El caso sembró la duda en distintos procesos electorales internos y numerosos afiliados se lanzaron a reclamar con la esperanza de que la detección de nuevas irregularidades les aupase al estrellato. No fue así. La Comisión de Garantías resolvió ante el resto de reclamaciones que el proceso había sido limpio, aunque algunos de los implicados no se dieron por satisfechos y exigieron incluso auditorías externas que despejasen todo asomo de duda.

Candidaturas autonómicas en Madrid, Cantabria, Aragón, Canarias y Murcia; municipales en Valencia; cabeza de lista de Cádiz al Congreso; cabildo de Gran Canaria y cabezas de lista de Santa Cruz de Tenerife y de Las Palmas. Aspirantes a encabezar todas esas candidaturas, un total de diez, solicitaron información a la Comisión de Garantías «fuera de tiempo».

Denuncias, en su contra

Ahora, las denuncias pueden volverse en su contra. En un partido que promueve en el Congreso de los Diputados leyes para proteger a los denunciantes de corrupción puede salir muy caro acudir a los medios de comunicación a lanzar piedras sobre el propio tejado.

La Comisión de Garantías del partido da por zanjadas todas las denuncias surgidas tras el pucherazo en Castilla y León, pero va un paso más allá. En un informe al que ha tenido acceso ABC y que está fechado el pasado martes 19 de marzo, la Comisión de Garantías advierte de que ha trasladado las actuaciones de ciertos denunciantes a la Comisión del Régimen Disciplinario de la formación para que estudie posibles sanciones por «crear una situación anómala y perjudicial» para los intereses de Cs.

En las conclusiones que recoge la Comisión de Garantías se contempla la posible vulneración del artículo 12 de los Estatutos del partido por la «publicidad externa en grupos de redes sociales y/o medios de comunicación» que ha podido dañar la imagen del partido.

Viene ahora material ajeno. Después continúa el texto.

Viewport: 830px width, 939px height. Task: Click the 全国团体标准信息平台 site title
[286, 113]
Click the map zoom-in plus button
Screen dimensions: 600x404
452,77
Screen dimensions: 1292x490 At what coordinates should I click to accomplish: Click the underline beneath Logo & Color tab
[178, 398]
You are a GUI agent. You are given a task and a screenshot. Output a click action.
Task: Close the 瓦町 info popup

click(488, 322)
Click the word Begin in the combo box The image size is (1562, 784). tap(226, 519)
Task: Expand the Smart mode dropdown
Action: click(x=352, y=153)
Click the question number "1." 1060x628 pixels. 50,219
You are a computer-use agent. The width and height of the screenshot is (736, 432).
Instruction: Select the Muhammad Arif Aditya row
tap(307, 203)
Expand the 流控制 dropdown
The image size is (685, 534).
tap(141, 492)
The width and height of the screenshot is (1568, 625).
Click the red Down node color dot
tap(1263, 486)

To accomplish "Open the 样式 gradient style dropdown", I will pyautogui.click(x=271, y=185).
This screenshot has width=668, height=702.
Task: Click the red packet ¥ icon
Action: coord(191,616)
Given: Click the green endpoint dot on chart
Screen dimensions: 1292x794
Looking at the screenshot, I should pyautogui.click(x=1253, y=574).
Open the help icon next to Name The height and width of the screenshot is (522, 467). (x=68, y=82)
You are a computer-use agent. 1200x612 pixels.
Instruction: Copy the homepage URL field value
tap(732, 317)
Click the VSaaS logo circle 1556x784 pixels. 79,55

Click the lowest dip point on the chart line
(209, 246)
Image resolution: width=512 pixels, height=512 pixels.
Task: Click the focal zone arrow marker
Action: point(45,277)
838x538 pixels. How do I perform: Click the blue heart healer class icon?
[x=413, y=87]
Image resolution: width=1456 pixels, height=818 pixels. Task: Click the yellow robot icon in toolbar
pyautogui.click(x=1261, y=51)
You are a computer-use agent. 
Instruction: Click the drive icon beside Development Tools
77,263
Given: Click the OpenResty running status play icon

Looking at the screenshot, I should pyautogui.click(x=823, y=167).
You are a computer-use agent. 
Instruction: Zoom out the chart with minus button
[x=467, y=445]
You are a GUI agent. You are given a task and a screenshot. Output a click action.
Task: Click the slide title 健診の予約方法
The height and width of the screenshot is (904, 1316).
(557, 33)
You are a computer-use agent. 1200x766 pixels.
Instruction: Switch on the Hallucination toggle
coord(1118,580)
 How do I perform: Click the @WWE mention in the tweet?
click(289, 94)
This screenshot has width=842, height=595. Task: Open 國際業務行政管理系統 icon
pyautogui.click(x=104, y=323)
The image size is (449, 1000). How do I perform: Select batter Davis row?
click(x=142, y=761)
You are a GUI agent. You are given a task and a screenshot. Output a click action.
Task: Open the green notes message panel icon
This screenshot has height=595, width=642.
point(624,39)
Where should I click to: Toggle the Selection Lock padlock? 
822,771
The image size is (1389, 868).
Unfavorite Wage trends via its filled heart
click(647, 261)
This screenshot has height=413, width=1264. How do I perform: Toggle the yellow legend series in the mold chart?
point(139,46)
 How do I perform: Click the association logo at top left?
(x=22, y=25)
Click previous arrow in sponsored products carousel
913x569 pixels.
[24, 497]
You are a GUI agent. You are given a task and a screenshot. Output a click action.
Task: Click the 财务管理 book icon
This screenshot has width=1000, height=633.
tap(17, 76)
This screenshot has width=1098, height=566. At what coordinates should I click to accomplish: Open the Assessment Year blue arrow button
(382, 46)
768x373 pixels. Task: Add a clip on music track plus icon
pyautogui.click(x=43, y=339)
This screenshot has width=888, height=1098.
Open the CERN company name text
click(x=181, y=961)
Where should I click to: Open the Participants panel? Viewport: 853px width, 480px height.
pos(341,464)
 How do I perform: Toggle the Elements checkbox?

En concreto, el referido artículo señala como falta «muy grave» aquellas «manifestaciones públicas que menoscaben el buen nombre del partido o de sus afiliados, así como la creación o participación en grupos organizados que sean contrarios a los intereses del partido».

Pucherazo, castigo menor

Este tipo de faltas pueden conllevar: la suspensión de la condición de afiliado de dos hasta cuatro años; la pérdida del cargo orgánico que estuviera desempeñando; la inhabilitación para cargo orgánico del partido por el plazo de dos hasta cuatro años; o la expulsión.

Curiosamente, los Estatutos ven solo falta «grave» en «la utilización de los medios del partido a los que tenga acceso por razón de sus funciones para influir en procesos electorales internos, sea a favor o en contra de alguna candidatura». Es decir, hablar mal del partido tiene un castigo mayor que tratar de manipular unas primarias internas.

Por el momento, en cualquier caso, no se conoce ninguna resolución de la Comisión de Garantías a este respecto. La Ejecutiva se remite a esta cada vez que se le pregunta por la asunción de responsabilidades, y ningún informe que haya salido a la luz hace referencia al culpable ni a su posible castigo.

Las faltas «graves», según los Estatutos, pueden ser sancionadas con la suspensión de la condición de afiliado por un periodo comprendido entre seis meses y dos años; la pérdida del cargo orgánico que estuviera desempeñando durante el plazo establecido en el apartado anterior; o la inhabilitación para desempeñar cargos en el seno del partido o en representación de este durante el plazo establecido en los apartados anteriores.